*** GIVEN DATA Section Begins ***

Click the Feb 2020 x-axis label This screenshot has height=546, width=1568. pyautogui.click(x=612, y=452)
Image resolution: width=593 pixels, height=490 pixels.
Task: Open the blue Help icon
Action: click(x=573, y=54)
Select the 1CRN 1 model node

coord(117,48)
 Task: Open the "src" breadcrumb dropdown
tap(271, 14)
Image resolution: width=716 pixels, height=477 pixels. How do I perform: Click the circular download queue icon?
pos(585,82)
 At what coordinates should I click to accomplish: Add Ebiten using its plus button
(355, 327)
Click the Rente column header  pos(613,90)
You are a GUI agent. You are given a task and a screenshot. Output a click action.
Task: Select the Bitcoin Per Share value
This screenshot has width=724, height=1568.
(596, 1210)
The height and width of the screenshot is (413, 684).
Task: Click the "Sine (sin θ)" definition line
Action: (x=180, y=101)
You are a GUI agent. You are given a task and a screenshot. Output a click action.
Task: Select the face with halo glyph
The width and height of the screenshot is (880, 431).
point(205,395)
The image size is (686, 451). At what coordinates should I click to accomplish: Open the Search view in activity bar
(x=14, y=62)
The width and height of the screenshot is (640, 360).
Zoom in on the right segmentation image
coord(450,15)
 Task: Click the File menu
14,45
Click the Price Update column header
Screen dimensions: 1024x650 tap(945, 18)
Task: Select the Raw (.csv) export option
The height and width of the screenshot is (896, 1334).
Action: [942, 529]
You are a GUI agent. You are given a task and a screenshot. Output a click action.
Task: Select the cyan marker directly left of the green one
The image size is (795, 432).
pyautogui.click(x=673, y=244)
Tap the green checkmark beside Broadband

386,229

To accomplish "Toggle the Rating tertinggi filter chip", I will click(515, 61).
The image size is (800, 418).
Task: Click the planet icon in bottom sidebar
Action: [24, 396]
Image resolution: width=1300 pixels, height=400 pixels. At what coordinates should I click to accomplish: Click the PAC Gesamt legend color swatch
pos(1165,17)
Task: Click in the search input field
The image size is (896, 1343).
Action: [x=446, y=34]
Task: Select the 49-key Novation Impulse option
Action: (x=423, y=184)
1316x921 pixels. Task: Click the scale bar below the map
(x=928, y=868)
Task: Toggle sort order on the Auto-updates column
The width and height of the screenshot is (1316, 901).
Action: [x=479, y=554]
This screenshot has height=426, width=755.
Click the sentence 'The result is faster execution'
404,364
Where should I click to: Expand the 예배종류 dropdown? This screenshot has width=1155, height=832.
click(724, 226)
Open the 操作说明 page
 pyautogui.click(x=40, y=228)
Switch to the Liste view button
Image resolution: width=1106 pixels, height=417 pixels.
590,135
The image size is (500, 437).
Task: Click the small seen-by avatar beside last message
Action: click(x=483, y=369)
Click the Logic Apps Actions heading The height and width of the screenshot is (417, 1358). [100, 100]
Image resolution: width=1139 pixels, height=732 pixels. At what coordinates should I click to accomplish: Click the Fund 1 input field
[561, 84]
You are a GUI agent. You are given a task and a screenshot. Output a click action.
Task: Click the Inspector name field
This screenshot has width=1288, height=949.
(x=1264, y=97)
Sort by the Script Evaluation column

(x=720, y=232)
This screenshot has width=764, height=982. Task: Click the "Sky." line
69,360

*** GIVEN DATA Section Ends ***

→ **EXERCISE OBJECTIVE**
Write out the full set of records exactly as given.

→ **RESPONSE TO THE TASK**
Click the Feb 2020 x-axis label This screenshot has height=546, width=1568. pyautogui.click(x=612, y=452)
Image resolution: width=593 pixels, height=490 pixels.
Task: Open the blue Help icon
Action: click(x=573, y=54)
Select the 1CRN 1 model node

coord(117,48)
 Task: Open the "src" breadcrumb dropdown
tap(271, 14)
Image resolution: width=716 pixels, height=477 pixels. How do I perform: Click the circular download queue icon?
pos(585,82)
 At what coordinates should I click to accomplish: Add Ebiten using its plus button
(355, 327)
Click the Rente column header  pos(613,90)
You are a GUI agent. You are given a task and a screenshot. Output a click action.
Task: Select the Bitcoin Per Share value
This screenshot has width=724, height=1568.
(596, 1210)
The height and width of the screenshot is (413, 684).
Task: Click the "Sine (sin θ)" definition line
Action: (x=180, y=101)
You are a GUI agent. You are given a task and a screenshot. Output a click action.
Task: Select the face with halo glyph
The width and height of the screenshot is (880, 431).
point(205,395)
The image size is (686, 451). At what coordinates should I click to accomplish: Open the Search view in activity bar
(x=14, y=62)
The width and height of the screenshot is (640, 360).
Zoom in on the right segmentation image
coord(450,15)
 Task: Click the File menu
14,45
Click the Price Update column header
Screen dimensions: 1024x650 tap(945, 18)
Task: Select the Raw (.csv) export option
The height and width of the screenshot is (896, 1334).
Action: [942, 529]
You are a GUI agent. You are given a task and a screenshot. Output a click action.
Task: Select the cyan marker directly left of the green one
The image size is (795, 432).
pyautogui.click(x=673, y=244)
Tap the green checkmark beside Broadband

386,229

To accomplish "Toggle the Rating tertinggi filter chip", I will click(515, 61).
The image size is (800, 418).
Task: Click the planet icon in bottom sidebar
Action: [24, 396]
Image resolution: width=1300 pixels, height=400 pixels. At what coordinates should I click to accomplish: Click the PAC Gesamt legend color swatch
pos(1165,17)
Task: Click in the search input field
The image size is (896, 1343).
Action: [x=446, y=34]
Task: Select the 49-key Novation Impulse option
Action: (x=423, y=184)
1316x921 pixels. Task: Click the scale bar below the map
(x=928, y=868)
Task: Toggle sort order on the Auto-updates column
The width and height of the screenshot is (1316, 901).
Action: [x=479, y=554]
This screenshot has height=426, width=755.
Click the sentence 'The result is faster execution'
404,364
Where should I click to: Expand the 예배종류 dropdown? This screenshot has width=1155, height=832.
click(724, 226)
Open the 操作说明 page
 pyautogui.click(x=40, y=228)
Switch to the Liste view button
Image resolution: width=1106 pixels, height=417 pixels.
590,135
The image size is (500, 437).
Task: Click the small seen-by avatar beside last message
Action: click(x=483, y=369)
Click the Logic Apps Actions heading The height and width of the screenshot is (417, 1358). [100, 100]
Image resolution: width=1139 pixels, height=732 pixels. At what coordinates should I click to accomplish: Click the Fund 1 input field
[561, 84]
You are a GUI agent. You are given a task and a screenshot. Output a click action.
Task: Click the Inspector name field
This screenshot has width=1288, height=949.
(x=1264, y=97)
Sort by the Script Evaluation column

(x=720, y=232)
This screenshot has width=764, height=982. Task: Click the "Sky." line
69,360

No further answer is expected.